7 … yet you can govern it. וְאַתָּ֖ה תִּמְשָׁל־בּֽוֹ׃
We are finally finishing up v. 7, which will give us the opportunity — at last! — to shine a brief spotlight on John Steinbeck and his novel East of Eden. Some of you may have been waiting for that since we began our study of Genesis 4; we’ll get to it at the end of today’s post.
I’ve translated this last phrase slightly differently than I did when YHWH spoke essentially the same words to Cain’s mother, so first let me justify that difference in translation, which you see here:
וְה֖וּא יִמְשָׁל־בָּֽךְ׃ ‘and he will govern you’ (3:16)
וְאַתָּ֖ה תִּמְשָׁל־בּֽוֹ׃ ‘yet you can govern it’ (4:7)
The difference in the pronouns is obvious and needs no discussion. In 3:16, YHWH is talking to Cain’s mother about her man; in 4:7, he is talking to Cain directly. Here’s what that switch means:
the woman is the object of the man’s desire and will be governed by him
Cain is the object of the demon’s desire …
And here you have the difference. Cain is being presented with two alternatives:
Doing the right thing, which will make him happy again; or
doing the wrong thing, which somehow (it’s not clear how) how the potential to drag him into the realm of demons and sin.
We see now that the woman will most certainly get pregnant despite the physical discomfort and danger that poses for her. Cain, on the other hand, has a choice.

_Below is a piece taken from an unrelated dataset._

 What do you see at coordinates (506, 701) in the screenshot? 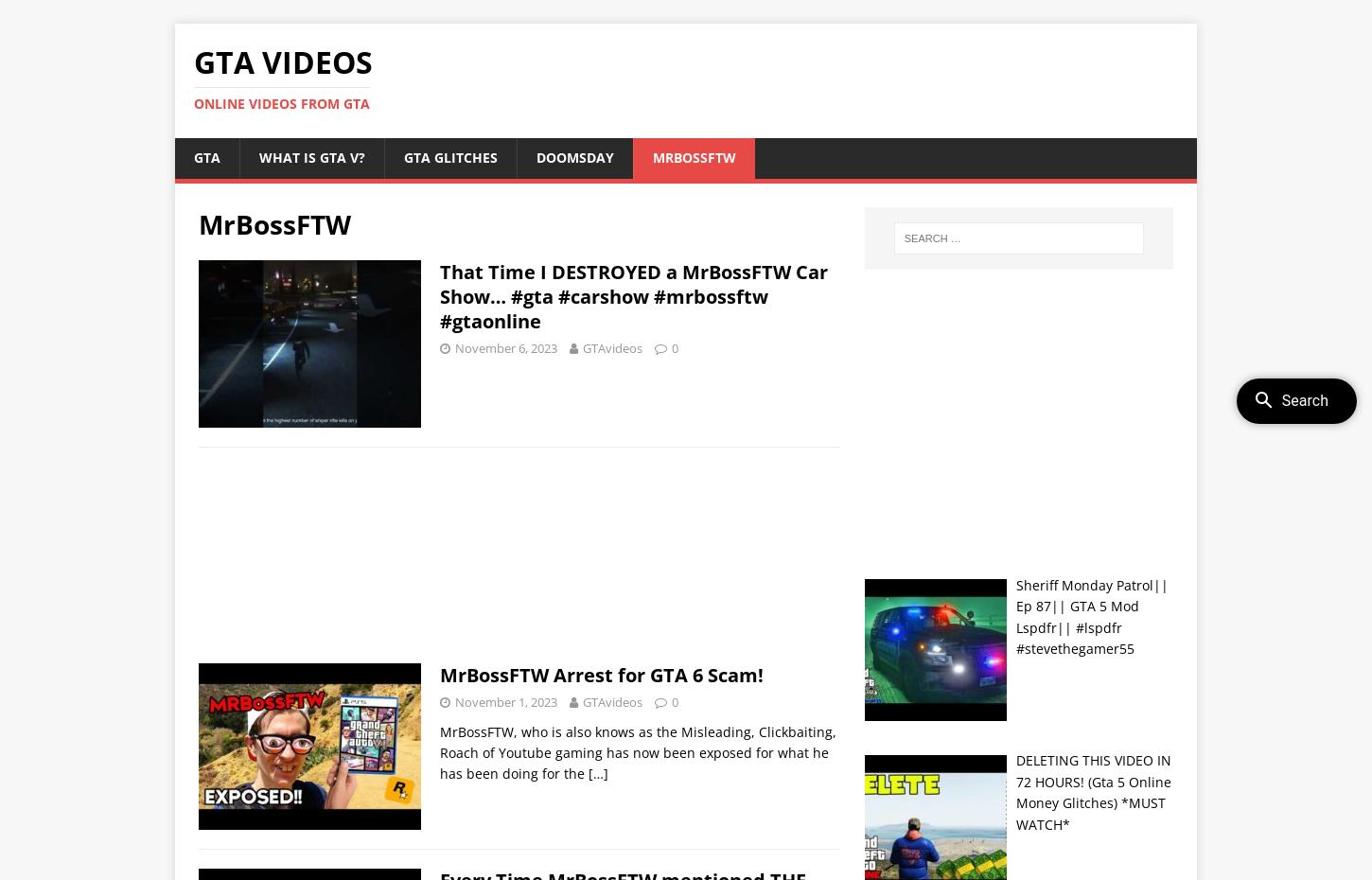
I see `'November 1, 2023'` at bounding box center [506, 701].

Radak (David Kimhi, 13th c. Provence) lived in a era when philosophical questions were top-of-mind for some Jewish thinkers. He comments:
Yet you can be its master. It will master you if you do not rid yourself of it, but you can master it and force it to submit to you. — The Holy One thereby showed him that he had the power of free will, just as Moses told us: “See, I set before you this day life and prosperity, death and adversity . . . Choose life” (Deut. 30:15, 19).
The verb משׁל m-sh-l, as we saw back on Day Four of Creation, means “to rule” or “to govern.” The midrash associated with that verse, though not the verse itself, makes clear that משׁל can also imply success in a competition for rulership: in plain English, a power struggle. That’s how it is used in the two examples from Genesis 3 and 4 that we are comparing.

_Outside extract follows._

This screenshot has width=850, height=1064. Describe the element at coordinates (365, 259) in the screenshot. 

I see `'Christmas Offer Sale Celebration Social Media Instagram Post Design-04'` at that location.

All of which means that Cain is being told, just as Kimhi asserts, that the conflict with demon/sin can be resolved in his favor. It is completely dependent whether he chooses to do the right thing or the wrong thing.
What the hell? The guy offers you some of what he worked hard for — from the ground, which (theoretically) you cursed so that raising food would be as grievous as getting pregnant and giving birth — and this is how you treat him? I’m going to say once again that what we are reading reminds me very strongly of the book of Job. God is playing a game with his creatures, pushing this particular one to see how he will react.